In Campania, among Romanesque remains, wines and grappas
Those interested in the glories of the Roman people immediately take a look, agreeing with the Municipality of Cellole, To the nearby Villa di San Limato for the famous mosaic floor. Going along the Via Appia Antica, the Regina Viarum, you can follow the signs for Falciano del Massico. And Regina Viarum is also the name of the cellar where to discover the third Falerno del Massico Doc, obtained from Primitivo grapes. Here we uncork the cru Vigna Barone: glasses with a dark red color, spicy and licorice aromas are obtained from strains over 70 years of age, not very productive.

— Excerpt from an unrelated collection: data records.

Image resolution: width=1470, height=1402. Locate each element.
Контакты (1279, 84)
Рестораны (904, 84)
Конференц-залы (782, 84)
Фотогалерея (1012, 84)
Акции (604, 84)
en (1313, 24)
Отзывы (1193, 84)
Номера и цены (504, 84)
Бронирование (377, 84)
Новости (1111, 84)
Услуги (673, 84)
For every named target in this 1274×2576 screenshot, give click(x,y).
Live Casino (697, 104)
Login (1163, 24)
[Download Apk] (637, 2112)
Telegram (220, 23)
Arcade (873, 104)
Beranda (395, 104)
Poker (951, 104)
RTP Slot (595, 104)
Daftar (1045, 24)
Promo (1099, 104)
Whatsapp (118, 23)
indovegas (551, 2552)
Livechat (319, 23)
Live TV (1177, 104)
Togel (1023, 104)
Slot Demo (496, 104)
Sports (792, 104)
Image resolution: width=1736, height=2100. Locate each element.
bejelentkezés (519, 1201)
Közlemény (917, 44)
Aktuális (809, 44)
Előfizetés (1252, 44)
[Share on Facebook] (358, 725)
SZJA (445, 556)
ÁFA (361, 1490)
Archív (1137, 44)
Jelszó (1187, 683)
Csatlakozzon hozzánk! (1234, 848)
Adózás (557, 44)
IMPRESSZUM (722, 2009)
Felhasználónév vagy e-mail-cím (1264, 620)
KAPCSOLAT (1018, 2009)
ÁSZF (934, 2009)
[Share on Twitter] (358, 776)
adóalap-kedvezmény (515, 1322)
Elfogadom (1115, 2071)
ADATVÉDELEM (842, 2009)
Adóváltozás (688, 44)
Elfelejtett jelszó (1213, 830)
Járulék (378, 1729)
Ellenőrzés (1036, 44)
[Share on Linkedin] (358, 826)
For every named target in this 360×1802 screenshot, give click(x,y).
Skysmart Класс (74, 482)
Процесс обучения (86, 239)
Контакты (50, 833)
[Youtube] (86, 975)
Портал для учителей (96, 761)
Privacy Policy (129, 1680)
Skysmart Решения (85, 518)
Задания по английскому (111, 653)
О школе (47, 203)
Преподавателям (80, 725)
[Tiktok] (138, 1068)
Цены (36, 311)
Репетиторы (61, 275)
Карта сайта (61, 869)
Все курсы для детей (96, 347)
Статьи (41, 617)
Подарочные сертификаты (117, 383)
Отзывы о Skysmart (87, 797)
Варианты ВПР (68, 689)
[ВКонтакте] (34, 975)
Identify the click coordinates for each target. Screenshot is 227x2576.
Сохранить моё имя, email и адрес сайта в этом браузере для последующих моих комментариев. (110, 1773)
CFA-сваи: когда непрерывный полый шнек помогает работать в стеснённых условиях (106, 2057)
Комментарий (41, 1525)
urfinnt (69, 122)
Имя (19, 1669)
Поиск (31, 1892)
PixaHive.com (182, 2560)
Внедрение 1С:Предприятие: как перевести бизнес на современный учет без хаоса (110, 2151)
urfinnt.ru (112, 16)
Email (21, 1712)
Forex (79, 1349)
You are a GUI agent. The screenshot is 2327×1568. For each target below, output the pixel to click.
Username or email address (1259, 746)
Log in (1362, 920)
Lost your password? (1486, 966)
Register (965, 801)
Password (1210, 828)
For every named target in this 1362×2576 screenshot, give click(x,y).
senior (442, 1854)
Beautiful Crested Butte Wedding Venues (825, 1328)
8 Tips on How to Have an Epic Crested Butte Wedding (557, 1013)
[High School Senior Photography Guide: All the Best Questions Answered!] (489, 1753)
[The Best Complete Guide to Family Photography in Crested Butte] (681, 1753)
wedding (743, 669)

Herbaceous notes instead distinguish the grappa obtained from fresh pressed pomace: a treat for gourmand.
Face to face with nature
There is no lack of opportunities for those who want to dedicate themselves tophysical activity in contact with nature, by choosing one of the paths in theWWF Oasis of Monte Massico or in the Natural Reserve of Lake Falciano del Massico, of volcanic origin. In the vicinity, in season, you can see many variety of fruits forget that Vincenzo Azzurretti cultivates on his farm: from percoca Puteolana at the plum Sugar stone. TO Carinola and in the nearby village of Ventaroli, those who loveRomanesque art: the unmissable frescoes in the apse of the basilica of Santa Maria in Foro Claudio respond to the capitals of the cathedral. It takes a few minutes to reach Teano, on the slopes of the extinct volcano Roccamonfina. History books report it as the place of the meeting between Giuseppe Garibaldi and Vittorio Emanuele II, but it is the Roman theatre to deserve a stop.
Between hazelnuts, woods and good food
If time isn't running out, it's worth going up to the Cavallerizza complex and enjoy the landscape on the center and the countryside. It is precisely the countryside that reserves another delicious stage with the Mortarelle hazelnuts and i chickpeas, beige, wrinkled and very small, used to dress hand-pulled tagliolini with black pork sausage, Caserta Pelatello, and tomato. Calvi Risorta is a history book to be explored in the open: from the ruins of Cales to the crypt of the cathedral, to the painted caves. Those lucky enough to participate in particular occasions can hope to taste a ancient local dessert, the caleno glove, a pancake flavored with anisette and lemon.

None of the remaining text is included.